Screenshot grounding data

Segment Open

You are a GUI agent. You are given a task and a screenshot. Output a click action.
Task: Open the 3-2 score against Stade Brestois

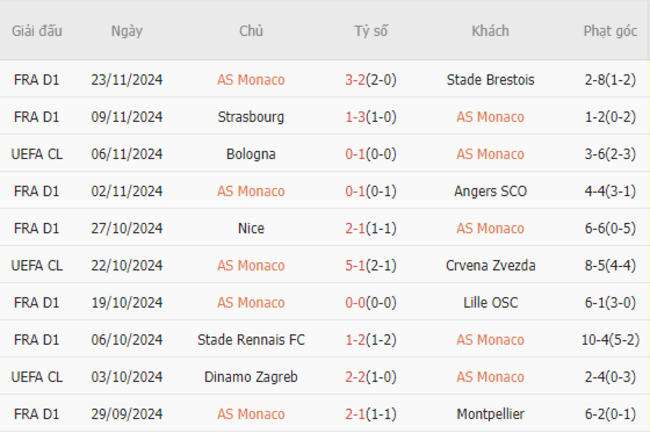pyautogui.click(x=355, y=80)
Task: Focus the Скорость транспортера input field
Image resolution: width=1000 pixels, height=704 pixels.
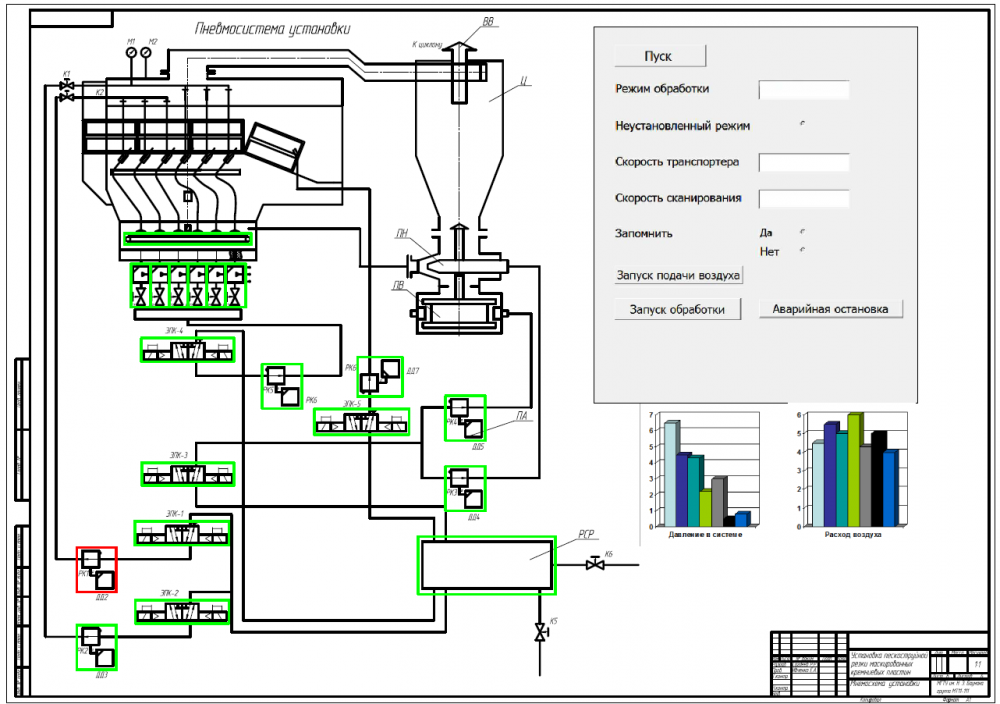Action: [804, 162]
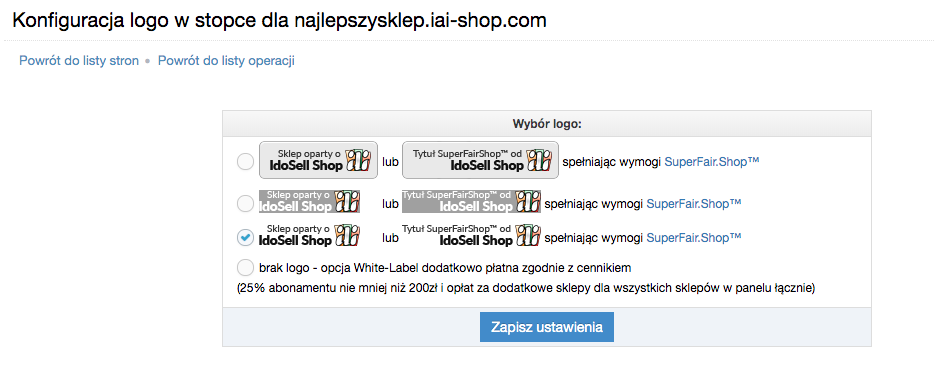
Task: Click the gray 'Tytuł SuperFairShop' logo
Action: click(x=472, y=202)
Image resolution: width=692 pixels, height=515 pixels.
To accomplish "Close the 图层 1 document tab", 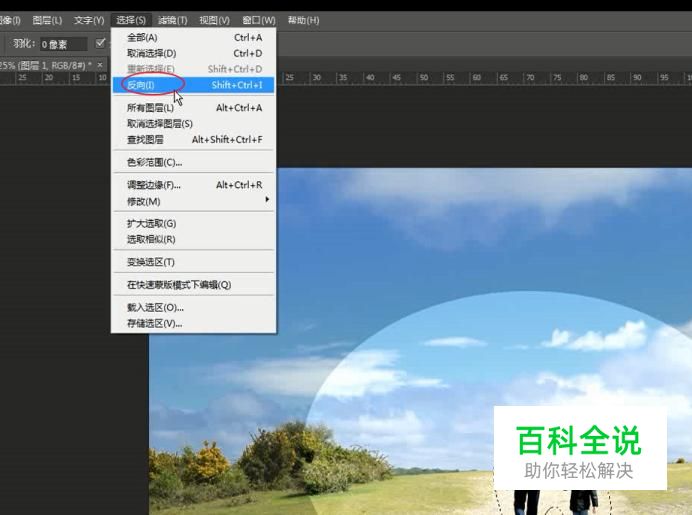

Segment Closed

Can you quote exactly, and only, the lines from the one containing "Task: Open the" through the last line of the records above, keeping both ends and leaving out any pictures?

Task: Open the 3-2 score against Stade Brestois

pyautogui.click(x=355, y=80)
Task: Focus the Скорость транспортера input field
Image resolution: width=1000 pixels, height=704 pixels.
Action: [804, 162]
Task: Click the gray 'Tytuł SuperFairShop' logo
Action: click(x=472, y=202)
Image resolution: width=692 pixels, height=515 pixels.
To accomplish "Close the 图层 1 document tab", 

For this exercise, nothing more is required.